PAGE:
HN Success Predictor

A fine-tuned RoBERTa model that predicts the probability of an article title achieving ≥100 points on Hacker News.

Model Description

This model was developed as part of an RSS reader project to prioritize content that would resonate with the Hacker News community. It analyzes only the title of an article and outputs a calibrated probability.

Key Features

Architecture: RoBERTa-base with increased regularization
Calibration: Isotonic regression for reliable probability estimates
Temporal Split: Trained on historical data, tested on future data (no data leakage)

Performance

Metric	Value
Test ROC AUC	0.685
95% CI	[0.675, 0.695]
ECE (Calibration Error)	0.043
Optimal Threshold	0.302

Lift Analysis

Top K%	Lift	Precision
1%	2.4x	79%
5%	2.1x	69%
10%	1.9x	62%

Training Data

Source: HN Algolia API
Time Range: 36 months (2022-2025)
Total Posts: ~90,000
Classes: Hit (≥100 points), Miss (<100 points)
Split: 70% train / 15% val / 15% test (temporal)

Usage

With Transformers

from transformers import AutoTokenizer, AutoModelForSequenceClassification
import torch
import joblib

# Load model
model = AutoModelForSequenceClassification.from_pretrained("philippdubach/hn-success-predictor", subfolder="roberta")
tokenizer = AutoTokenizer.from_pretrained("philippdubach/hn-success-predictor", subfolder="roberta")
calibrator = joblib.load("isotonic_calibrator.joblib")  # Download separately

# Predict
title = "Show HN: I built a neural network in Rust"
inputs = tokenizer(title, return_tensors="pt", truncation=True, max_length=128)

PROBLEM SET:
1. In the HN Success Predictor page, what method is used to calibrate the model's probability estimates?
2. Write the next part of the HN Success Predictor page, picking up after its last line.

RECORDS PROVIDED:
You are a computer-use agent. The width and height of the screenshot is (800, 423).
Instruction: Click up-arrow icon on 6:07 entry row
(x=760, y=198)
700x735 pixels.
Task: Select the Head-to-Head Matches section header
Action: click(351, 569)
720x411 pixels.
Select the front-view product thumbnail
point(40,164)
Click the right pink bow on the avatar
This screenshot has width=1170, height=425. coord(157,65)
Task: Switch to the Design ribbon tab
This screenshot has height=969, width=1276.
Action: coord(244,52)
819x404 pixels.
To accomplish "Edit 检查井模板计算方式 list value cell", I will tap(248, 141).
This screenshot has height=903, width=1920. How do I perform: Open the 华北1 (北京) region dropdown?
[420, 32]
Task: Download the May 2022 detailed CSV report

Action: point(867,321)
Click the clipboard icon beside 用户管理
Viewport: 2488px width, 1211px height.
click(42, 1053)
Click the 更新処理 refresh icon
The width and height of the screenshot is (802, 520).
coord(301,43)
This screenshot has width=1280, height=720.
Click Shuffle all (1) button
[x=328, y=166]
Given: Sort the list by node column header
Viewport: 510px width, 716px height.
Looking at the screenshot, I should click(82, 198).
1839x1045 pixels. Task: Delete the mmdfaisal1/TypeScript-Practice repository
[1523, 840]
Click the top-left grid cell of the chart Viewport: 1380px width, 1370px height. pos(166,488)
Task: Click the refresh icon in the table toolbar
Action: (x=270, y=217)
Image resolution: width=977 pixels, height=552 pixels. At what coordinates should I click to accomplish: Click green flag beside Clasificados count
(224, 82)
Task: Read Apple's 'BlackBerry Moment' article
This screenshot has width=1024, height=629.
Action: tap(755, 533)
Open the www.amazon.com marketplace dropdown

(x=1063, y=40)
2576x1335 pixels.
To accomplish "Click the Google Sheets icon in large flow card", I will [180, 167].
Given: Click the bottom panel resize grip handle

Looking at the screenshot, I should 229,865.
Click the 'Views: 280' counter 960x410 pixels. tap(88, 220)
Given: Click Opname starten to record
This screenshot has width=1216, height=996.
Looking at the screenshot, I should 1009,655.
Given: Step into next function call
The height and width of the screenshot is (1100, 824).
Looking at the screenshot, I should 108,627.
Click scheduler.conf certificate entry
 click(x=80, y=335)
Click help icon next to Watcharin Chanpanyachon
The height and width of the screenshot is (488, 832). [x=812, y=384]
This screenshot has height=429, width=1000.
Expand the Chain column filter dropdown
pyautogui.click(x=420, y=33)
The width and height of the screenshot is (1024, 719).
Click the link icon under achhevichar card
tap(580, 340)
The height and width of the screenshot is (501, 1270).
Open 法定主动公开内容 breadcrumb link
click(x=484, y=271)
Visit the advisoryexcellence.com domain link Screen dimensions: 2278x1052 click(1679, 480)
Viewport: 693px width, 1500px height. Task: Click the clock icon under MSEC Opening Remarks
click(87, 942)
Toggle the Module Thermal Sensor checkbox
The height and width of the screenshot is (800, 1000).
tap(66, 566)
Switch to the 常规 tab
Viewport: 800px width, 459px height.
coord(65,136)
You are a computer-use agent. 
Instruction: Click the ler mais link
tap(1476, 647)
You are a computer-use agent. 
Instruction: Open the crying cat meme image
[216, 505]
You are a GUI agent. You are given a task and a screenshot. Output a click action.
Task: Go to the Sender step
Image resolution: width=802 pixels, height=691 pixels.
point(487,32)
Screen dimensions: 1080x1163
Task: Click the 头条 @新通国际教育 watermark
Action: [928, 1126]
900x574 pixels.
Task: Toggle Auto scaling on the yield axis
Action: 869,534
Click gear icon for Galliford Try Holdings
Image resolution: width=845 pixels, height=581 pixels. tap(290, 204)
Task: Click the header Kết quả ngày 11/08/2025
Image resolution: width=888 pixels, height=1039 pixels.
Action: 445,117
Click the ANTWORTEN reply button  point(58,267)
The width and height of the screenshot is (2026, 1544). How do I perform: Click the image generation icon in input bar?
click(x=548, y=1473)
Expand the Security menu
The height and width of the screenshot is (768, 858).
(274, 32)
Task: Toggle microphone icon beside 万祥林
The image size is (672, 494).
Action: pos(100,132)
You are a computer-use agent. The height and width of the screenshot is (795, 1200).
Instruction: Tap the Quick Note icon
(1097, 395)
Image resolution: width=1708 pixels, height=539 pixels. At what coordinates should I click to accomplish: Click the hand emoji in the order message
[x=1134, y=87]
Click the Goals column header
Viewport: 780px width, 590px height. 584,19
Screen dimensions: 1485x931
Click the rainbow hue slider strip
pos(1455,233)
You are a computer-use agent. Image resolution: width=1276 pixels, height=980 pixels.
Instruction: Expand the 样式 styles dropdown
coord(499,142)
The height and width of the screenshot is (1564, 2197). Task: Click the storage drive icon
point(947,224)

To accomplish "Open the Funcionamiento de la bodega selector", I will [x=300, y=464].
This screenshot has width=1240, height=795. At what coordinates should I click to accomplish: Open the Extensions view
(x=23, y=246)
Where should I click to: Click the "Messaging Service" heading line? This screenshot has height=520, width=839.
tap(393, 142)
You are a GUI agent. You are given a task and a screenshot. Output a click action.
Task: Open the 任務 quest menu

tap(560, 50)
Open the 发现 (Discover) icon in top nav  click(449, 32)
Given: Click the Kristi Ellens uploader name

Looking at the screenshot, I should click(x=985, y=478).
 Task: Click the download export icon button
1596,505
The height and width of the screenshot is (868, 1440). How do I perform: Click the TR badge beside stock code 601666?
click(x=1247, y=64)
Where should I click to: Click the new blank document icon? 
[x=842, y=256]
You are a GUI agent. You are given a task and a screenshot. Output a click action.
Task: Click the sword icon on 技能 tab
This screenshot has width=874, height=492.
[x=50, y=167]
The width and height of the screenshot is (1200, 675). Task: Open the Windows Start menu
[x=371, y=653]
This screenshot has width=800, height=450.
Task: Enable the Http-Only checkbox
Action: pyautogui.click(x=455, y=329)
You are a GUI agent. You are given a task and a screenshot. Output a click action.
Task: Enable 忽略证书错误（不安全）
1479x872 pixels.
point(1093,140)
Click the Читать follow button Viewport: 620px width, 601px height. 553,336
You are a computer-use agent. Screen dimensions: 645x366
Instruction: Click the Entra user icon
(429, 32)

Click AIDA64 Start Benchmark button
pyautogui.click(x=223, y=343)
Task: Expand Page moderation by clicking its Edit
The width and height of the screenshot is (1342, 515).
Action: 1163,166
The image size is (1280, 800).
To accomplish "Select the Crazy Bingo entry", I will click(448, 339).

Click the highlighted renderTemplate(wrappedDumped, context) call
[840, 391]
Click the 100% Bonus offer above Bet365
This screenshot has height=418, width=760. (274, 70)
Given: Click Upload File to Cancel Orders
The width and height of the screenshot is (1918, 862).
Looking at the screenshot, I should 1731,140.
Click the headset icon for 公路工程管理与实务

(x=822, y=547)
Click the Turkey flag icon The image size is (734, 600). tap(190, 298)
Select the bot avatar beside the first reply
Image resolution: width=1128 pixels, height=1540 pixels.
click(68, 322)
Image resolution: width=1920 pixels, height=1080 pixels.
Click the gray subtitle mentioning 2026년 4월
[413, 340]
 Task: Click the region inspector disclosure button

OUTPUTS FOR THE TASKS:
1. Isotonic regression.

2.
with torch.no_grad():
    outputs = model(**inputs)
    raw_prob = torch.softmax(outputs.logits, dim=-1)[0, 1].item()

calibrated_prob = calibrator.predict([raw_prob])[0]
print(f"Probability: {calibrated_prob:.1%}")

With the RSS Reader

# Clone the RSS reader repo
git clone https://github.com/philippdubach/rss-reader
cd rss-reader

# Download model
python -c "from huggingface_hub import snapshot_download; snapshot_download('philippdubach/hn-success-predictor', local_dir='rss_reader/models/hn_model_v7')"

# Use
python main.py refresh
python main.py dashboard --open

Model Architecture

Input Title
    ↓
RoBERTa-base (regularized)
  - dropout: 0.2
  - weight_decay: 0.05
  - frozen layers: 0-5
    ↓
Classification Head (2 classes)
    ↓
Softmax → Raw Probability
    ↓
Isotonic Calibration
    ↓
Calibrated Probability (0.0 - 1.0)

Files

roberta/ - Fine-tuned RoBERTa model (safetensors format)
isotonic_calibrator.joblib - Probability calibrator
config.json - Model metadata and training config

Limitations

Title-only: Does not consider article content, domain reputation, or timing
HN-specific: Trained on HN data; may not generalize to other platforms
Temporal drift: HN culture evolves; periodic retraining recommended
Noise floor: Many factors beyond title affect success (timing, submitter, luck)

Version History

Version	AUC	Notes
V1	0.654	DistilBERT baseline
V3.3	0.714*	*Inflated due to random split (data leakage)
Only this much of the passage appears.